Last week, when I scanned my calendar to plan for my professional speaking obligations this week, I thought it looked like a piece of cake. You see, I didn’t have to board a plane or hop into a car to travel any great distance, and I was looking forward to taking it easy!
How quickly things change! It’s been a surprising and shocking couple of days, starting with a Monday morning phone call from my FindJodi colleague Gary Peterson. He told me Iowa’s Jasper County Sheriff John Halferty had announced a scheduled 1 p.m. news conference concerning an update in the 1983 Copper Dollar Ranch double homicide. I knew the announcement meant something big was brewing, but I needed details. Because I live in Minneapolis, getting to Newton, Iowa in time for the press conference was out of the question. So, I reverted to my old reporter ways, and got on the phone.
Had we not done previous groundwork with the people in question, we would know very little and have little to go on. Relationships matter and connections matter – Gary and I agree on that. Not surprisingly, I was unsuccessful in reaching Jasper County Sheriff John Halferty myself. Even though Halferty and I have had personal conversations in the past about Terri Supino and the cold case, I would have been shocked had he actually agreed to tell me anything in advance of the public announcement. But I tried with a direct call to both his and his deputy’s offices.
Next, I have to confess I sent a text message to Terri Supino herself, not knowing it was she who had just been taken into custody. (In case you’re wondering, I got no response.) Terri, as the estranged wife of then-20 year old Steven Fisher, was always a person of interest in connection with the deaths of Fisher and his girlfriend, Melisa Gregory. As such, I worked to create a connection with Terri, and she and I occasionally talked and texted since the publication of my book Dead Air. (On my smartphone, I have a picture of her posing with us when Gary and I visited with her in her home in August, 2012.)
My third call was to Hal Snedecker, the former owner of the Copper Dollar Ranch property. Bingo! He confirmed to me that Terri had indeed been arrested and charged with two first degree murder charges. Though he and I may disagree on some of the specifics, the man is nothing if not direct, and we will be talking more very soon.
Last week, I got a call from a producer at TNT’s Cold Justice. She informed me that her crews were taping in Newton, Iowa recently, and she asked for permission to use a photo of Supino that we had obtained from the family. We don’t know yet if the L.A. recording crew shook some secrets out of the branches of the Newton tree, or if they somehow shocked somebody into giving up some information heretofore unrevealed.
However it happened, though, the arrest helps to clear the air in Newton, where these long-ago murders cast a long shadow. Townspeople have long wondered if there was a murderer in their midst. And, though it doesn’t ever bring back their loved ones, I am grateful the Fisher and Gregory families will get well-deserved closure with this arrest. It came exactly thirty one years later. March 3, 1983 until March 3, 2014 – that’s a long time to wait for justice.

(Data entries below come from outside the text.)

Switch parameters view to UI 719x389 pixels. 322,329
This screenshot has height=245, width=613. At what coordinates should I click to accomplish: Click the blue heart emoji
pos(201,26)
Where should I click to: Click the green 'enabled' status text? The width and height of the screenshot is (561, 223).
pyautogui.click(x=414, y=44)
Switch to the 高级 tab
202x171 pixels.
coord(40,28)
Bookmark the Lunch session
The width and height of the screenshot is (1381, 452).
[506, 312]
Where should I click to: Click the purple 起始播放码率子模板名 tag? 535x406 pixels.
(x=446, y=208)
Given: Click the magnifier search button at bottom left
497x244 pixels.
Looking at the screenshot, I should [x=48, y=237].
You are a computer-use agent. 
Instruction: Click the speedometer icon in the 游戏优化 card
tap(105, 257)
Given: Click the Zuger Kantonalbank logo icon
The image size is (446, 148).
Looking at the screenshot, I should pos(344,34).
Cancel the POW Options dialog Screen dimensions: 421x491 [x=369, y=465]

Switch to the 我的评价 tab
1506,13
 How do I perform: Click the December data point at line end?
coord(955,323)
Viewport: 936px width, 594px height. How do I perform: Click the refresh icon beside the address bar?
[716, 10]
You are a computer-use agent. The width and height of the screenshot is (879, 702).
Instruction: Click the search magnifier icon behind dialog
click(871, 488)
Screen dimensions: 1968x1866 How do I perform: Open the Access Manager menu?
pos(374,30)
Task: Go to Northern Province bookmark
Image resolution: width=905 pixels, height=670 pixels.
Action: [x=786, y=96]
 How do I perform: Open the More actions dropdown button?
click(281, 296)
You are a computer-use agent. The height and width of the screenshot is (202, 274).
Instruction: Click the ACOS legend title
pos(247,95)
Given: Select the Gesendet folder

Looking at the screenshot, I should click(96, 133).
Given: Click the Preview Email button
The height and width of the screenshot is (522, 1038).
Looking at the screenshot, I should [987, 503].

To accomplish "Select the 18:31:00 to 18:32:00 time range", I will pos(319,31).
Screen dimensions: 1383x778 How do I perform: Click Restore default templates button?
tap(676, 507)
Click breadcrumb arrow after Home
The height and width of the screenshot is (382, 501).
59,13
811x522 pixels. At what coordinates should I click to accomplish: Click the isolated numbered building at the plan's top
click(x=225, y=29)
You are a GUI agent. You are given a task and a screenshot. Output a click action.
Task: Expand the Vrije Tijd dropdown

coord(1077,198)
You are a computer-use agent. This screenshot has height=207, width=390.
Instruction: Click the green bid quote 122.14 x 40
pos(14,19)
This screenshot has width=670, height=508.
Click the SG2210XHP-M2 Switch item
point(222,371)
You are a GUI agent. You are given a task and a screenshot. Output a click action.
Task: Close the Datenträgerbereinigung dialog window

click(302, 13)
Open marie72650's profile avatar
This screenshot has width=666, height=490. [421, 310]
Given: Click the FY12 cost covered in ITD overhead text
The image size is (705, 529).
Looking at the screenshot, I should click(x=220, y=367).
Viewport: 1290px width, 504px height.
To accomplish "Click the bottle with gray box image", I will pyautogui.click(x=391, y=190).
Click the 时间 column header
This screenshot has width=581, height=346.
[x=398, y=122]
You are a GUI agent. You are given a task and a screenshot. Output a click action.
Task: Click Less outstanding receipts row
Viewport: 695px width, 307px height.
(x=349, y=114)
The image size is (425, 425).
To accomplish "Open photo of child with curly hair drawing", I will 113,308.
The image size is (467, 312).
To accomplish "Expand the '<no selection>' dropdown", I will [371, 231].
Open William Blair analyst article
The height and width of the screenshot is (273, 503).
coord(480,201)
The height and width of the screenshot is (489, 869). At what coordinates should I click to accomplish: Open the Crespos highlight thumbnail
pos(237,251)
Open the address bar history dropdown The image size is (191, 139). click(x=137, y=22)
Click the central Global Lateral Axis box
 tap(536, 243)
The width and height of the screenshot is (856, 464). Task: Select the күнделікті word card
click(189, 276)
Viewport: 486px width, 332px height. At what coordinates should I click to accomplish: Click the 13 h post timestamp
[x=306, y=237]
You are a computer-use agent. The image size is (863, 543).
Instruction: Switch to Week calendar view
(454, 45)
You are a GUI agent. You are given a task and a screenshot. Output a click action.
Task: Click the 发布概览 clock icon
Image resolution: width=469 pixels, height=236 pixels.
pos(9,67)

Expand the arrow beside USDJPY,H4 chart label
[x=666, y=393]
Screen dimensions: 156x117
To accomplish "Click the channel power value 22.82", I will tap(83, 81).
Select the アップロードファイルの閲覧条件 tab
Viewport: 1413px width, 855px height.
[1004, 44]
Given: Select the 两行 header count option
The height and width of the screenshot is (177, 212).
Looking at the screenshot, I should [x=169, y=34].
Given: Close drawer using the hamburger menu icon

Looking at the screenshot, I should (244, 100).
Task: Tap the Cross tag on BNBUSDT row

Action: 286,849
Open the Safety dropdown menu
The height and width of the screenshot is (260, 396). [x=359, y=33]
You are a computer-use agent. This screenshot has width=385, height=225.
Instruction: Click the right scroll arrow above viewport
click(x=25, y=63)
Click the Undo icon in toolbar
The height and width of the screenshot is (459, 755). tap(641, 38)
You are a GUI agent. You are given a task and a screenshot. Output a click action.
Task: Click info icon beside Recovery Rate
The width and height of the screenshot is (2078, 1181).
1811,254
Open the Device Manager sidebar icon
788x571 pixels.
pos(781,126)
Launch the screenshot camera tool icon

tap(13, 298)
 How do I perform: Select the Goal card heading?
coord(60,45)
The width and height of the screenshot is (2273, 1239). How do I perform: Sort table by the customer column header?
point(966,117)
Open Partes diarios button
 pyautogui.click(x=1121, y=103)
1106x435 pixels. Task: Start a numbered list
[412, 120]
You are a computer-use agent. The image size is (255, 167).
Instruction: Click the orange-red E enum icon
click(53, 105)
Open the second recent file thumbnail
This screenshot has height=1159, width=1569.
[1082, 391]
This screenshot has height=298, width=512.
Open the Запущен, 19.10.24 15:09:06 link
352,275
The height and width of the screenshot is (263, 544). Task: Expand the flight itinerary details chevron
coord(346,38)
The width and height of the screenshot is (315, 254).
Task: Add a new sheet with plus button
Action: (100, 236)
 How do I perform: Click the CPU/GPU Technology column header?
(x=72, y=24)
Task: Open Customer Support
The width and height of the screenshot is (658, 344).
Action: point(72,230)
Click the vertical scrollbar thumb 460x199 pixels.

Today, Gary and I have been fielding phone calls and media inquiries. News of the arrest in this 31-year-old cold case has been reverberating all over the country. Now that authorities believe they have the answers to this brutal 1983 murder case, I am hoping the impetus provided by this week’s arrest will somehow serve to shed more light on another long-unsolved Iowa mystery: that of Jodi Huisentruit.
Hey, they just solved a 31-year-old case. Let’s solve the nearly 19-year-old case next!